As informações financeiras da Universal reveladas pelo Intercept constavam em um relatório elaborado pelo Laboratório de Tecnologia contra Lavagem de Dinheiro, subordinado ao Centro de Apoio Operacional à Execução do Ministério Público de São Paulo. Os dados foram reunidos após a quebra de sigilo bancário da Universal, no âmbito de um inquérito policial aberto em 2014. O documento, até a publicação da nossa reportagem, era desconhecido do público.
Furiosa, a Universal foi à polícia pedir a investigação sobre o vazamento das informações. Seu objetivo era claro: descobrir quem foi a fonte da nossa reportagem – e responsabilizá-la por isso.

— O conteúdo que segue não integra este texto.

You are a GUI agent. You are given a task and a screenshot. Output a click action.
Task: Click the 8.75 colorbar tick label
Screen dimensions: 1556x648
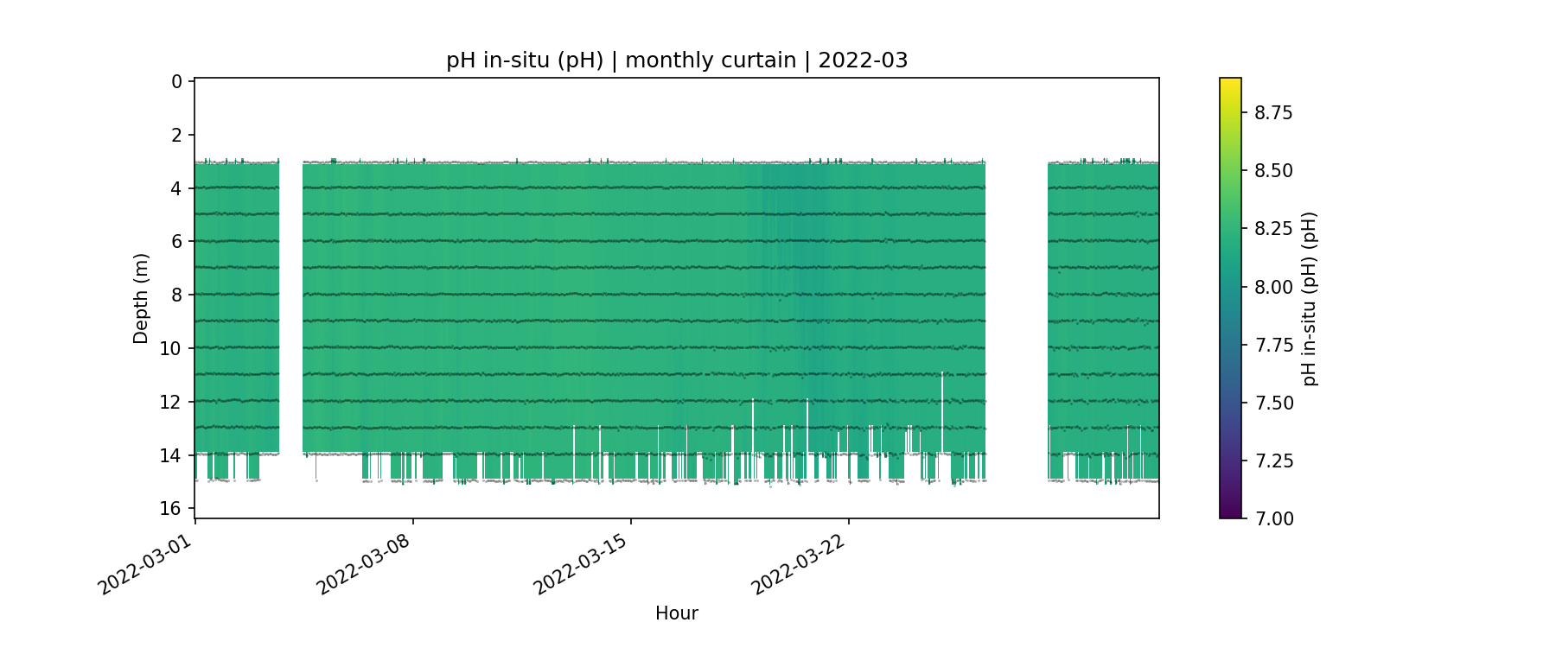pos(1273,113)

Ficamos sabendo dessa investigação em fevereiro, quando recebemos a intimação para depor. Ainda que estivéssemos absolutamente seguros sobre nosso papel, a primeira reação natural é o receio: somos dois jornalistas de um veículo independente contra uma das instituições mais ricas e poderosas desse país. Mas a intimidação dos jornalistas é justamente o objetivo desse tipo de investigação, e logo o medo deu lugar ao desejo de justiça e à confiança de termos feito o nosso trabalho corretamente. Publicamos documentos que continham informações de interesse público.

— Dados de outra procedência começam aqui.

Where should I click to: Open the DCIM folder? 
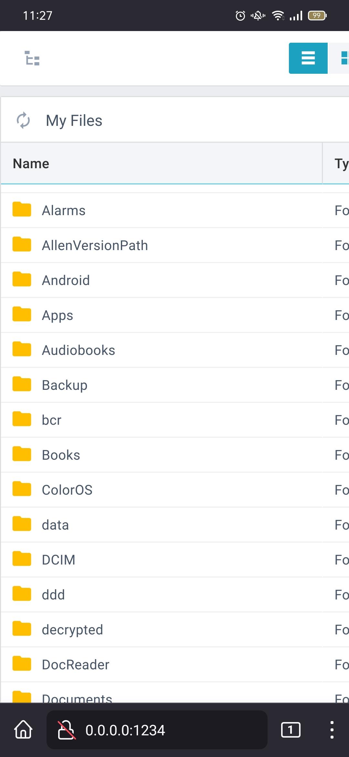point(58,560)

A nossa Constituição assegura a proteção ao sigilo da fonte, posicionamento já respaldado em decisões no Supremo Tribunal Federal. Os jornalistas não devem ser obrigados a revelar quem enviou a informação que deu origem a uma determinada reportagem. Não é apenas um direito, mas um dever que garante a devida proteção ao nosso trabalho e à toda a liberdade de imprensa.
Na certeza de estarmos na trilha certa, com apoio de nossos leitores, de diversas organizações de liberdade de imprensa e de nossos incansáveis advogados, respiramos fundo e, diante da Polícia Civil, reafirmamos esses compromissos.
Na terça-feira, dia 12, pipocou a mensagem no WhatsApp: um documento que começava com a palavra ARQUIVAMENTO. Era a manifestação do Ministério Público de São Paulo sobre a investigação – que foi aceita pela justiça. Arquivada. O pesadelo acabou, mas não foi só isso. O promotor Reinaldo Lucas de Melo afirmou – como já havíamos manifestado em nossa defesa – que não havia informações sigilosas no material revelado pelo Intercept. E reconheceu que o direito à privacidade, à intimidade e ao sigilo de dados financeiros não é absoluto: ele pode não se aplicar em casos de notório interesse público e se atende à liberdade de imprensa.
“Se a liberdade à informação for de relevante interesse social, o direito à vida privada deve ser afastado em detrimento do interesse público-social dessa liberdade de informação plenamente definida e delimitada”, escreveu o promotor. O juiz Lúcio Alberto da Silva Ferreira, da 4ª. Vara Criminal da Comarca de Ribeirão Preto, acatou o pedido totalmente por “falta de base para a denúncia” e falta de provas.
Essa não é uma vitória só nossa. É de todo mundo que embarcou nessa briga, é de todo mundo que tem sido bombardeado por ameaças e processos judiciais em tentativas de intimidação contra jornalistas e comunicadores. Sabemos bem que a Igreja Universal é adepta dessa estratégia, que já mirou o escritor João Paulo Cuenca e a jornalista Elvira Lobato.
O próprio Gilberto Nascimento, autor da reportagem em questão e coautor desse texto, além de autor do livro “O Reino”, sobre a Universal, já foi alvo de cinco queixas-crimes movidas pela igreja no início dos anos 2000 por conta de suas investigações. A revista em que ele trabalhava, a Istoé, também já foi alvo de duas ações judiciais. A igreja perdeu todas.
Mas os recursos da Universal, como mostramos na reportagem sobre os bilhões, são gigantescos. Os nossos, não. Ainda assim, temos tanta confiança nessa missão que, depois do início das investigações, continuamos fazendo o de sempre: investigando. Só neste ano, já mostramos como a Igreja Universal está doutrinando as forças policiais do Brasil e que ela driblou a lei e contratou policiais militares como seguranças.
Há mais por vir. Que bom que, desta vez, a justiça foi feita. Que venham outras vitórias, porque para nós – e os nossos advogados – tentativas de intimidação são só isso: tentativas. Mesmo que o inimigo tenha R$ 33 bilhões na conta.